Ya terminé otro libro, que espero que un día salga, que sería el cierre de esta tetralogía: Un lugar para escribir, que son textos que tienen relación temática con este y con el anterior ya que también allí se homenajea a otros libreros que han partido.
Para mí lo más importante es que la de librero es una profesión entrañable cuando se vive de la palabra, con la palabra, con la confianza, con la lealtad, con la fe, con todos esos valores que me han inculcado los libreros callejeros en Colombia y en otros lugares de América Latina.
En otra parte cita a Adolfo Castañón, quien dice que “cuando un librero de viejo virtuoso se muere, sube al cielo transformado en libro”. Usted comenta que eso sería un bonito destino y recuerda a un amigo del que afirma que habita en dos de sus libros. En su caso, ¿qué libros le gustaría habitar?
Está buena esa pregunta. Creo que uno muchas veces se termina recordando a un librero no solamente por su nombre, sino a veces por el aspecto físico —sobre todo los calvos, que somos inolvidables porque nos vemos más que los que tienen pelo, lo que es nuestra única virtud y consuelo.

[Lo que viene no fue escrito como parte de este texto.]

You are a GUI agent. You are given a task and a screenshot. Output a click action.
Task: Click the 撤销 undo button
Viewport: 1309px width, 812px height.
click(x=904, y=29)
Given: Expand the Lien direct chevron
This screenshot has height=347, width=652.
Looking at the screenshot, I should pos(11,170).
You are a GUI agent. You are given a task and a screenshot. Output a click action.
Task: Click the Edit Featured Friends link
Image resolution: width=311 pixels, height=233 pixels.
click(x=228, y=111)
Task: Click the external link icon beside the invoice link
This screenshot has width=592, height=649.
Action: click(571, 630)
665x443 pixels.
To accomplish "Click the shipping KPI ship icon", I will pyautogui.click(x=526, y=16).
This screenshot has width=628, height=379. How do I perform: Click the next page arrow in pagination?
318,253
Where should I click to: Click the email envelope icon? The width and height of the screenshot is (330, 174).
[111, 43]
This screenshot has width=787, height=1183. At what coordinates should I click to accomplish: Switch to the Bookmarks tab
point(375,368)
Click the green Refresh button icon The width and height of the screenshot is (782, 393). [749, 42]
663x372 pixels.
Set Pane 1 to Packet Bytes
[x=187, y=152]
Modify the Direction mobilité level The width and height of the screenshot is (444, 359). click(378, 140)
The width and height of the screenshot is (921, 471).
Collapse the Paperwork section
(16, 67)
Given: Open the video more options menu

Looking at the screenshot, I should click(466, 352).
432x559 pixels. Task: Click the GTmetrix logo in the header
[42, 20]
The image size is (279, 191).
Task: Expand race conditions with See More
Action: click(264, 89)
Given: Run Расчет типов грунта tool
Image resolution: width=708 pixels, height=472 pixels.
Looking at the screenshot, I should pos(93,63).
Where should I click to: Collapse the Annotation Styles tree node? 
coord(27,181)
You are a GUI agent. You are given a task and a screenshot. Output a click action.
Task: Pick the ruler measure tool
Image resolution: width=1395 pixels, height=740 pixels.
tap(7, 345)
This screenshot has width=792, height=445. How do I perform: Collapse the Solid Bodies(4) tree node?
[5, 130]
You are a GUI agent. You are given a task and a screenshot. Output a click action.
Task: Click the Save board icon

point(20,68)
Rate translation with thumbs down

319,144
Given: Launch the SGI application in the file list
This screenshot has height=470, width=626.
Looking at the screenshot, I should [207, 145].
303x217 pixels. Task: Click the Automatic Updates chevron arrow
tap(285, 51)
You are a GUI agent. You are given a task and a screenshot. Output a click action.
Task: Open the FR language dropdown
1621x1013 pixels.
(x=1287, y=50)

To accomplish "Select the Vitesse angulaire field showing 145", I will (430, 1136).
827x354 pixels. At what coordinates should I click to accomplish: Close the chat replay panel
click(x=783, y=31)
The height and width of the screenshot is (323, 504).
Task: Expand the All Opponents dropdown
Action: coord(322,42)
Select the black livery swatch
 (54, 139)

Entonces, muchas veces los lectores terminan recordando a los libreros por los libros que les recomendaron: “¡Ah, el librero de tal librería me recomendó El señor de los anillos!”. En ese momento ese librero se transforma en ese libro. Si alguien me dice: “Usted me recomendó que leyera a Fina García Marruz”, entonces me convierto en Fina García Marruz.
Es una pregunta complicada; a mí me gustaría habitar en los libros de algunos autores como García Márquez, Cortázar, García Marruz, Paco Ignacio Taibo, Benedetti (del que hasta lo más malo es entrañable para mí), Neruda.
Si logro permanecer en la memoria de un lector a través de un libro que le recomendé, para mí ese sería el premio y el cielo de un librero.
Esa frase de Castañón es maravillosa; la leí en un libro que se llama El pabellón de la límpida soledad. Recuerdo que una vez que lo vi en una feria del libro en Bogotá para que me firmara unos libros, se la dije y me miró un poco asombrado, confundido, emocionado porque un lector le hablara de eso y no de otro asunto.
Entonces, siento que el cielo de los libreros es, por un lado, los libros que recomendamos y, por otro, un lugar como el Walhalla, en el que nos reuniremos para hablar, para envidiarnos, para apoyarnos, a ver quién consigue más libros y a estar rodeado de ellos.